I wrote about this, because after a long career I've come to see that most people have no idea what leadership is, or how it works: https://thinkhuman.com/the-leader-ship/
I thought I’d be annoyed reading this, as the blog seems to brazenly rip off name recognition from the significantly more popular and presumably preceding “Practical Engineering” channel/blog… and to some degree that feeling did cheapen the content.
But overall I agree with at least enough of the points to find it is a decent post worth a read.
Is an interesting idea but don’t think it scales. Once a company gets beyond like 100 people you need some structure and past 1000 is chaos is everyone is a leader.
dunbar's number?
<https://en.wikipedia.org/wiki/Dunbar%27s_number>
If everyone is a leader, who is doing the work?
Really?
The difference here is with a win-win-win approach, we all win.
Do we all win the same equity vesting schedule?
I worked in an office last year. We had these “Wacky Shirt Wednesdays.” On the first Wednesday I was able to participate, I decided to wear the shirt my mom was wearing when I was born. Now there’s some leftover placenta and uterine lining, so it isn’t the cleanest shirt. BUT it’s the thought that counts. That what momma says.
This f’n Karen decides to come over to my desk and tell me it’s “inappropriate” and “gross” and “ur mom’s placenta will get in my salmon salad”.
Win for me: keep wearing the shirt Win for Karen: stop having me wear the shirt Win Win Win: frame the shirt on my office wall so there’s never a chance of getting placenta in Karen’s salad.
Win Win Win!!
The foundation of this approach is non-controversial: Don’t micromanage, be a good coach, don’t force work to go through the manager, and other simple truths.

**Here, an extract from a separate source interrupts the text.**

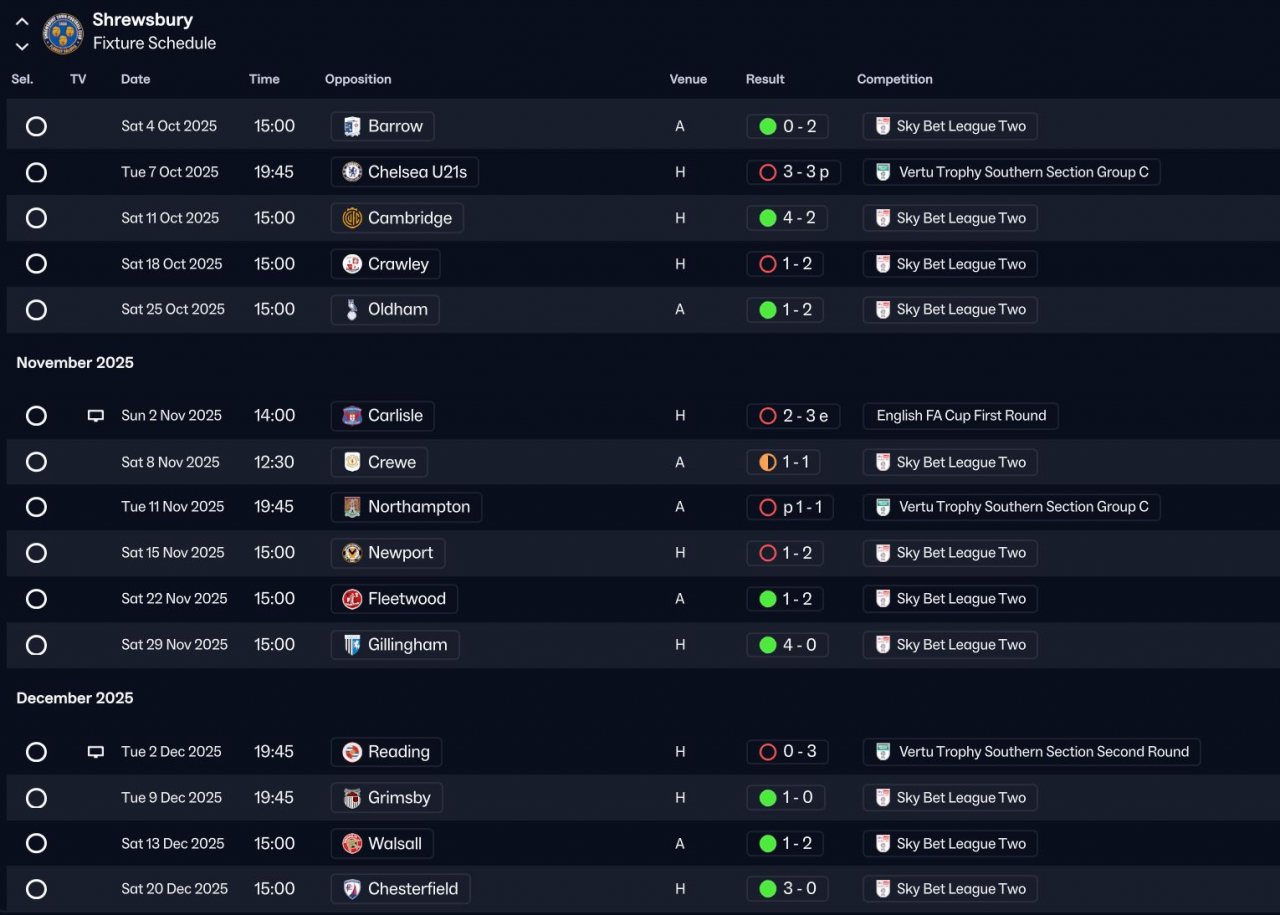Click the down chevron beside Shrewsbury title

click(22, 46)
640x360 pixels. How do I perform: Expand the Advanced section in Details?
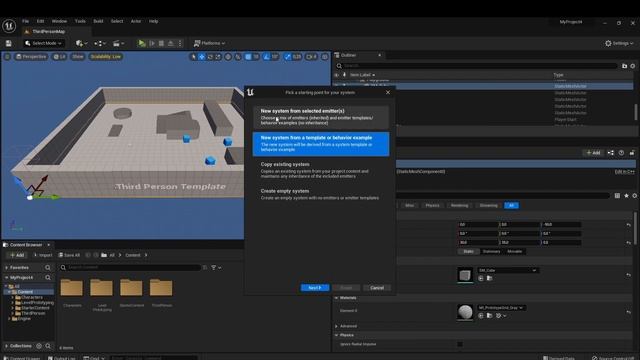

When I get to the recommendations to “ban” words and force engineers to speak in certain phrases I start having flashbacks to all of the bad managers from the past who read a few management books and thought those tricks were going to make them a good manager. Like when the management book trend was to write user stories in the form of "As I user, I want to" and my manager would force us to write "As I user, I don't want to the app to crash when I" when filing bug reports because that's what their book said we should do. This type of management guidance is not good, and it doesn’t produce good results.
Yes, it’s good to direct teams to express intent. No, it’s not good to ban phrases and force your team to speak in prescribed sentence structures. This is how good advice turns into cargo cult rituals that everyone hates.
It’s a flat management style, I love it and I appreciate people who are doing it, but throughout all the years I have only seen it done twice properly, of the already rare occasions of using it anyway. The vast majority are your typical corpo hierarchal BS, or even worse, a small early stage startup trying to pull the same corporate style, while mixing it with startup one resulting in the downside of both. In one company, the engineering manager wanted to have a daily standup with scrum style (apparently he wanted it because his wife was working in a remote silicon valley job and just knew about it..) for a team who none of them is working in the same product, and most aren’t even software, and got offended when get told it’s stupid and it’s better to use other approaches, of course he refused because it’s about power dynamics now, I left shortly with other 3 engineers in the same month due to bad management style.